El sueño reparador: clave esencial para limpiar el cerebro y prevenir enfermedades neurodegenerativas

Durante la noche, mientras dormimos, nuestro cerebro realiza un trabajo fundamental de limpieza y reparación que resulta crítico para mantener la salud neuronal. La glándula pineal detecta la oscuridad a través de la retina y libera melatonina, activando el ciclo circadiano que nos permite transitar desde el estado de vigilia, caracterizado por ondas Beta, hacia el sueño profundo de ondas lentas. En las fases más profundas del sueño paradójico, especialmente durante la madrugada, ocurren procesos neuronales cruciales.
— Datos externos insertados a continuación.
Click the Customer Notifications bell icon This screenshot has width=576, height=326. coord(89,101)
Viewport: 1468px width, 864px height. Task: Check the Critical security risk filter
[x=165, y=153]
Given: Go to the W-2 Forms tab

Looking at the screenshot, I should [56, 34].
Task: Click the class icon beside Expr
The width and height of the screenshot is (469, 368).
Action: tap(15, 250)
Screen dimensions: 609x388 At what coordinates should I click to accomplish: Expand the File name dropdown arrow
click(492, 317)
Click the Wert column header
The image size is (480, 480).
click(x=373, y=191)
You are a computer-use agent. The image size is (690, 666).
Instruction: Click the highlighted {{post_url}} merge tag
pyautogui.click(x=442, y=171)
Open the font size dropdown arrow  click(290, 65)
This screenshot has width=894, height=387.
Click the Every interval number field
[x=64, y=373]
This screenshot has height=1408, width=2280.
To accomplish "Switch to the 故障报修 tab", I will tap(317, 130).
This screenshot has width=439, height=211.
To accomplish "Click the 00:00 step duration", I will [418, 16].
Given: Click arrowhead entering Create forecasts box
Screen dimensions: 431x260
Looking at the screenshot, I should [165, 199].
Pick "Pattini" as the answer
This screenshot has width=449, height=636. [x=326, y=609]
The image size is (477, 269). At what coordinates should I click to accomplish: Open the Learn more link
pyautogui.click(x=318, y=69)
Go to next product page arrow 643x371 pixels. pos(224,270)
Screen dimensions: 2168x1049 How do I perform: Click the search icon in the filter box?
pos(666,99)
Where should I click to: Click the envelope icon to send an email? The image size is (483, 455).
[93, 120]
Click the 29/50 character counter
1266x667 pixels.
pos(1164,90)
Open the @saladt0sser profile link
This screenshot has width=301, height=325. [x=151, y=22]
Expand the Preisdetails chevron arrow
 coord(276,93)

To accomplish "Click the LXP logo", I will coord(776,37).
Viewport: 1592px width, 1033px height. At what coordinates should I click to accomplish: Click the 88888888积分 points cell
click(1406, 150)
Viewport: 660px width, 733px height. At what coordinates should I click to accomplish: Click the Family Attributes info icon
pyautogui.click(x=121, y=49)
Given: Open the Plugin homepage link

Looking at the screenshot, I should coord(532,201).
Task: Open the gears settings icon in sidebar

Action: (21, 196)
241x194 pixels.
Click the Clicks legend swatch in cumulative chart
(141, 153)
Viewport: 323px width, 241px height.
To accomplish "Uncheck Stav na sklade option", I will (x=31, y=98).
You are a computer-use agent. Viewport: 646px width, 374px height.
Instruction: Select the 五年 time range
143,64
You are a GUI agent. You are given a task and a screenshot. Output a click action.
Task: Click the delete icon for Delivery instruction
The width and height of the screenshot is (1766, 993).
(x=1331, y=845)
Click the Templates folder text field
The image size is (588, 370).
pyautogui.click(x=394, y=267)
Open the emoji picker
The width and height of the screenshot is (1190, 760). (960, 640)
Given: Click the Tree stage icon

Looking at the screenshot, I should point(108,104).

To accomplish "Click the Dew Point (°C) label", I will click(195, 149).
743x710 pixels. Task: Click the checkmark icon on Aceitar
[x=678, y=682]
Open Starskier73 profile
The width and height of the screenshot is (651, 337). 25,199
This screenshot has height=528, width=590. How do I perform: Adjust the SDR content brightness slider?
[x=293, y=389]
Las neuronas, descritas por el Premio Nobel Santiago Ramón y Cajal como las mariposas del alma responsables de la identidad humana, requieren este período de descanso para recuperarse del constante pulular por distintos circuitos cerebrales. Durante estas horas, el sistema glinfático, un mecanismo recientemente descubierto, funciona como un sistema de riego hidráulico que utiliza el líquido cefalorraquídeo para limpiar el cerebro. Este proceso es fundamental porque elimina la basura acumulada en las redes neuronales, evitando que sustancias de desecho, compuestos inflamatorios y proteínas deformes como la tau y la beta-amiloide se depositen en las neuronas. La acumulación de estas proteínas está directamente vinculada al desarrollo del alzhéimer y el deterioro de las funciones cognitivas y emocionales. El sueño reparador permite que el cerebro consolide la memoria, reorganice su actividad eléctrica y recupere los umbrales óptimos de funcionamiento. Esta limpieza nocturna es fundamental no solo para la salud mental, sino para la prevención de enfermedades neurodegenerativas. Tal como lo expresara Ramón y Cajal, el descanso y el silencio son, junto al aire y la luz, los grandes médicos de nuestra salud neuronal.